(JOBS)
**A)** Reproduce the City Mantis article word for word, everything from "- Manufacturer: City" down to "mph (26 kmh)".
**B)** Summarize the City Mantis article in two sentences.

- Manufacturer: City Mantis USA
- Parent company: ADX USA Inc
- Production: 2002 - ?
- Successor: Mantis XP
- Class: Electric Scooter
- Engine: 2 x 12v Replaceable Liquid-gel Batteries
- Top speed: 16 mph (26 kmh)
- Power: DC 36v / 300w
- Ignition type: Electronic Ignition
- Frame type: Aluminium Composite Hex Box
- Suspension: Front & Seat
- Brakes: Front Disc & and Rear Drum
- Tires: Front: 12 1⁄2 x 2 1⁄4 Rear: 2.80 x 4
- Weight: 20-22 kg (dry)

= City Mantis =

The City Mantis Electric Scooter (Also referred to as an Electric Bike) is a personal transporter developed by City Mantis USA. It is not clear when the City Mantis was first launched but its earliest appearance comes from a Cycle Show at the Business Design Centre in 2002. The original City Mantis model was known for its unique fold-up feature and was marketed for being conveniently stored or carried away after use. According to the official website, the City Mantis was voted "most innovative new product of 2003" at the time of its release.

(DATA ROWS)
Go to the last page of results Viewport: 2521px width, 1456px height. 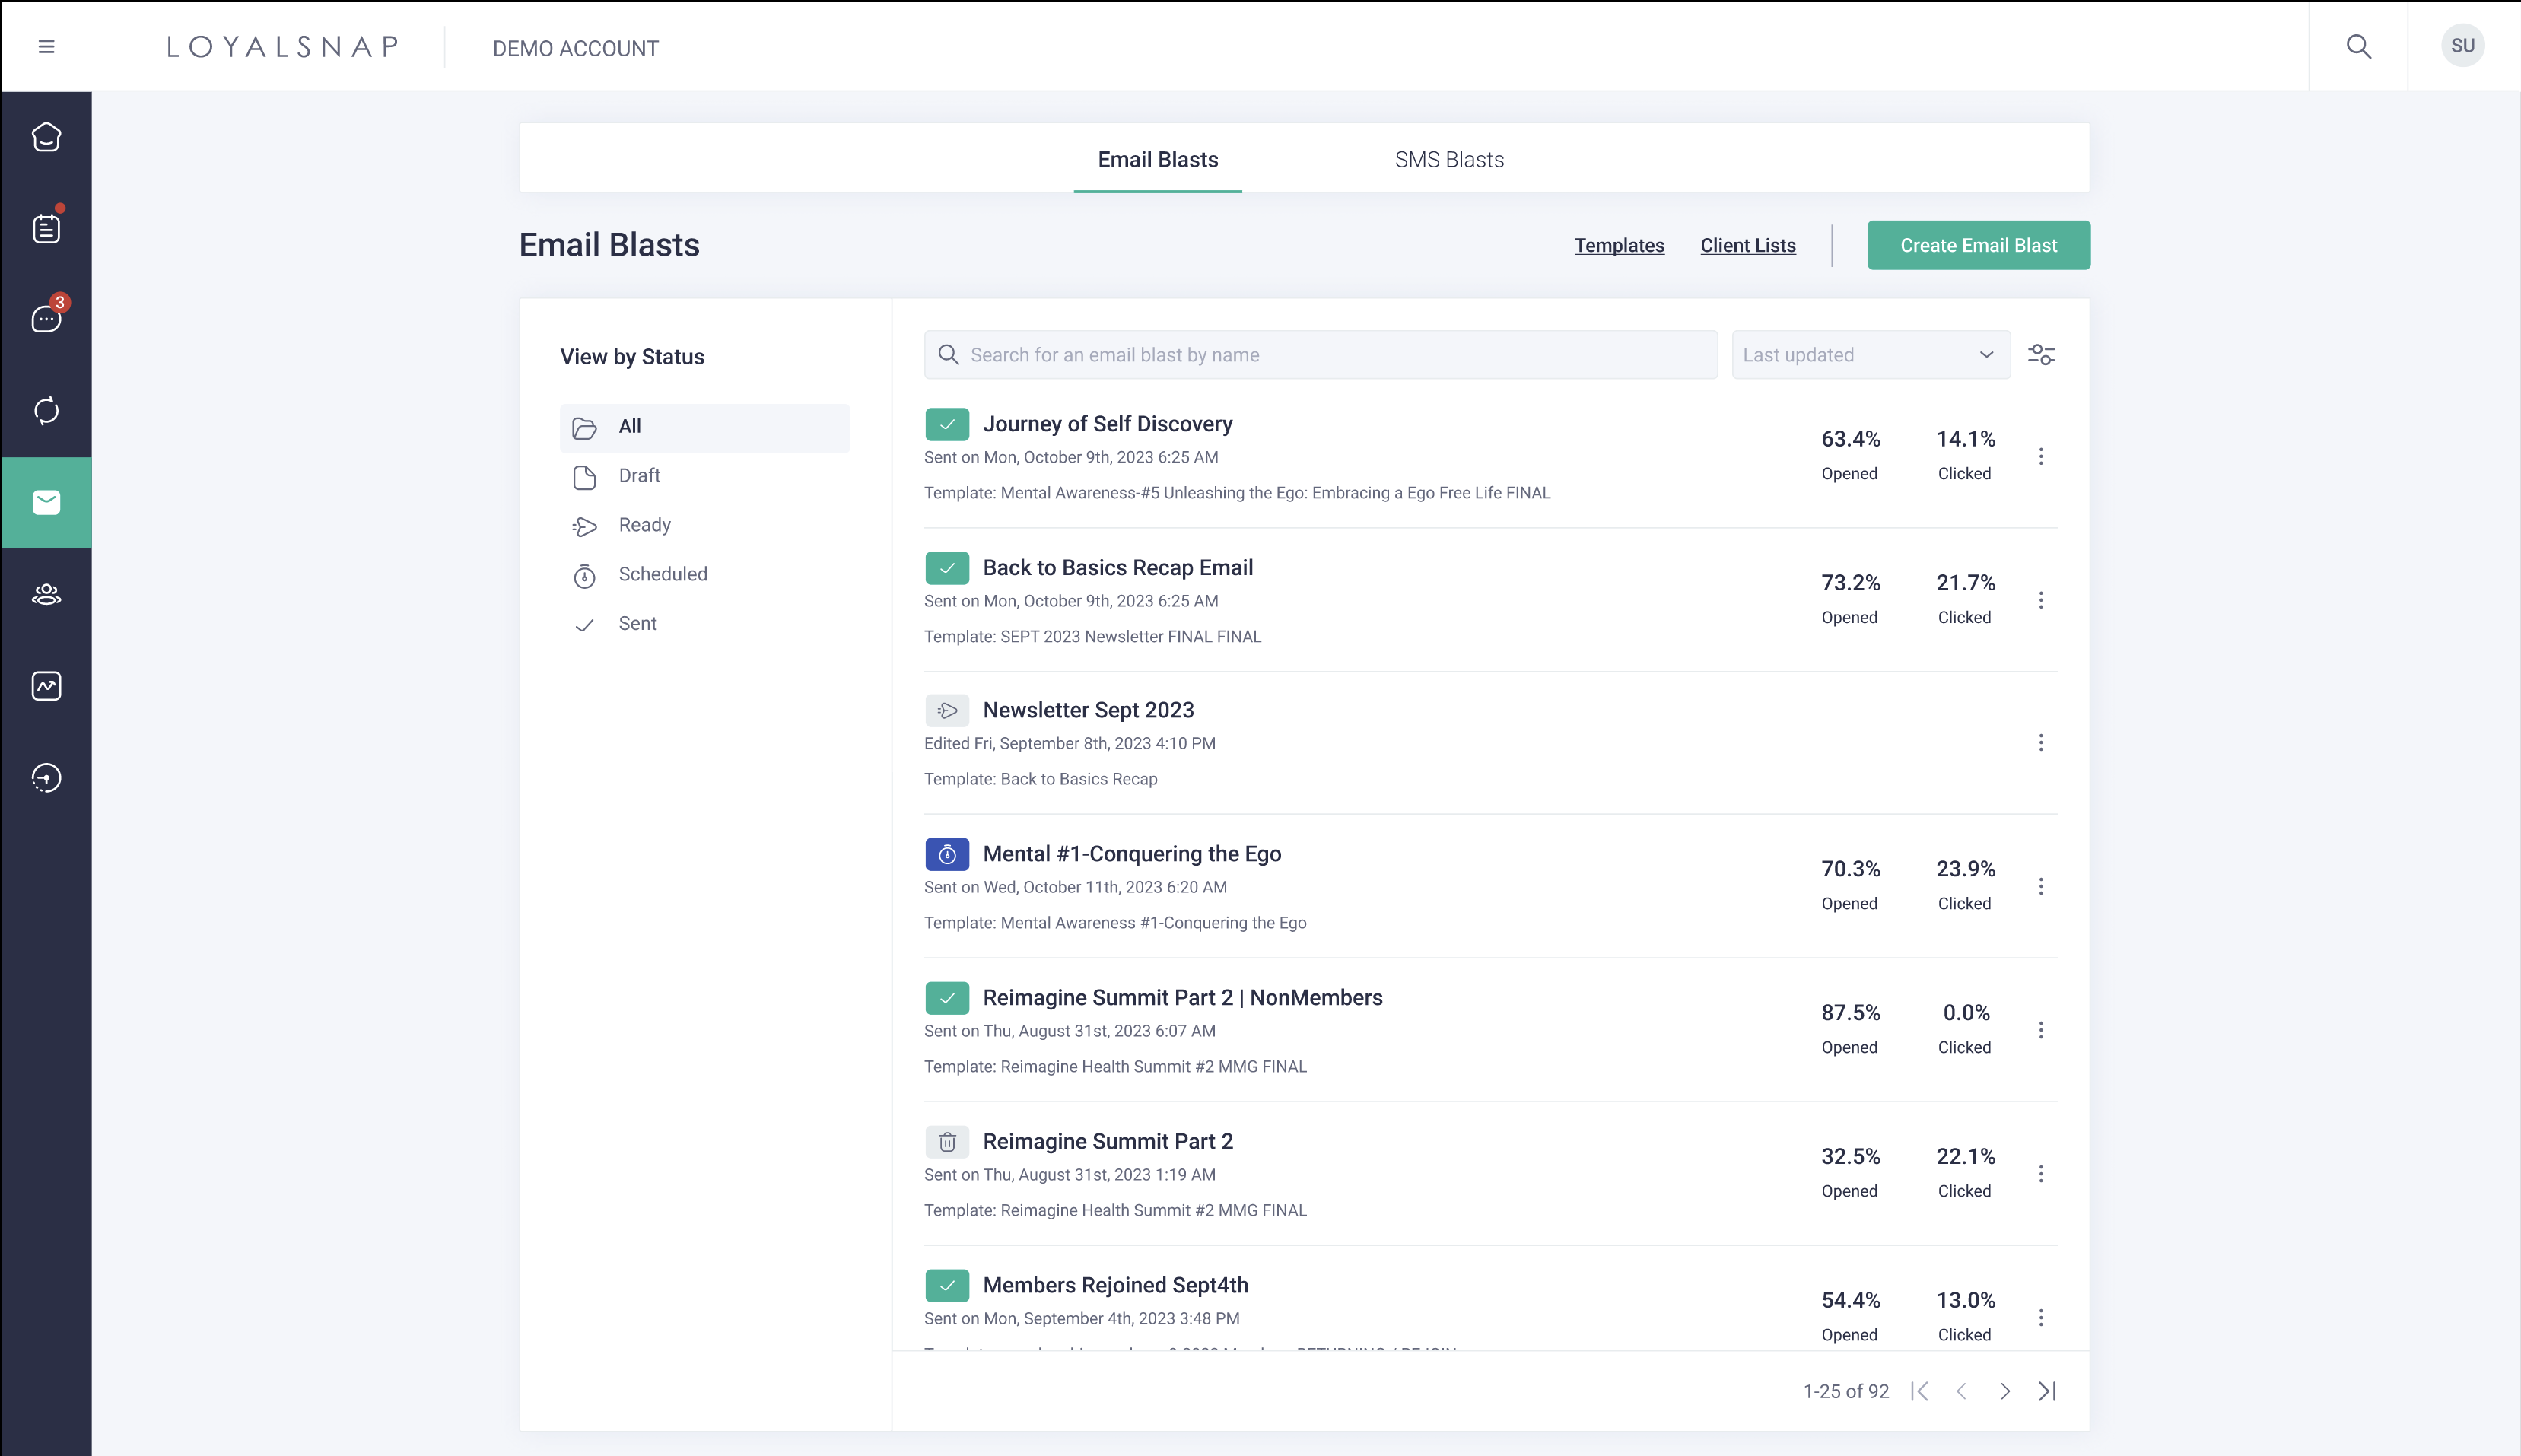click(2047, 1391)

==

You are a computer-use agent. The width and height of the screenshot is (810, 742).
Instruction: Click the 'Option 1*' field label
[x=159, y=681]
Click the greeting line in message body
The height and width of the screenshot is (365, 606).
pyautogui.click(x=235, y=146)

==

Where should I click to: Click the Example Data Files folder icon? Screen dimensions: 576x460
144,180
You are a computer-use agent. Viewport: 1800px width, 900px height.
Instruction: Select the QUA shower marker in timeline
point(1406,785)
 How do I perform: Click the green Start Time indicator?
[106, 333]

(RESULTS FOR EACH TASK)
**A)**
- Manufacturer: City Mantis USA
- Parent company: ADX USA Inc
- Production: 2002 - ?
- Successor: Mantis XP
- Class: Electric Scooter
- Engine: 2 x 12v Replaceable Liquid-gel Batteries
- Top speed: 16 mph (26 kmh)

**B)** The City Mantis is an electric scooter developed by City Mantis USA, and its earliest known appearance was at a Cycle Show at the Business Design Centre in 2002. The original model was known for its fold-up feature, which made it easy to store or carry, and according to the official website it was voted "most innovative new product of 2003."